• [Goal]: Gather every line below that contains the string "perform". Case counts.

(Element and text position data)
◇ ◇ ◇ ◇

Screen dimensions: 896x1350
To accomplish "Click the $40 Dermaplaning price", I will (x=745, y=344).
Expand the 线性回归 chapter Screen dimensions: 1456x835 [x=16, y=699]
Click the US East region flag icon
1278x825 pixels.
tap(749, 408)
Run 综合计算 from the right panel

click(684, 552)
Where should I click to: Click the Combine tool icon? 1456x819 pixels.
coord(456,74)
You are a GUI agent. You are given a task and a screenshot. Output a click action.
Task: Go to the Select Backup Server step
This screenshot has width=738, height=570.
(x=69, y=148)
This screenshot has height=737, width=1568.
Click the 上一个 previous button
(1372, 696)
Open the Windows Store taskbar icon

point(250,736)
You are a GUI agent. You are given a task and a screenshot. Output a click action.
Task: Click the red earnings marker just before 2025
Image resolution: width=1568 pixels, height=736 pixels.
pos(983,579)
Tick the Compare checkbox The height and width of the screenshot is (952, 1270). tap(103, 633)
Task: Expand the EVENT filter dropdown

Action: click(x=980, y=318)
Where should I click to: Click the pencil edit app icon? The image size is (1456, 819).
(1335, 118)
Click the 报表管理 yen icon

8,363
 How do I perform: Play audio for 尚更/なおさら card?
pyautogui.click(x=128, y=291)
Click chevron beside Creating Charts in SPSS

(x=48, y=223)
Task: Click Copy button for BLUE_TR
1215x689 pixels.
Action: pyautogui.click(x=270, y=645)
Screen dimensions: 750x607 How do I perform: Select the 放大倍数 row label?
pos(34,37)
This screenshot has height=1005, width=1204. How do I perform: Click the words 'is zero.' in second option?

◇ ◇ ◇ ◇

• [Complete response]:
 How do I perform: Play audio for 尚更/なおさら card?
Screen dimensions: 750x607 How do I perform: Select the 放大倍数 row label?
This screenshot has height=1005, width=1204. How do I perform: Click the words 'is zero.' in second option?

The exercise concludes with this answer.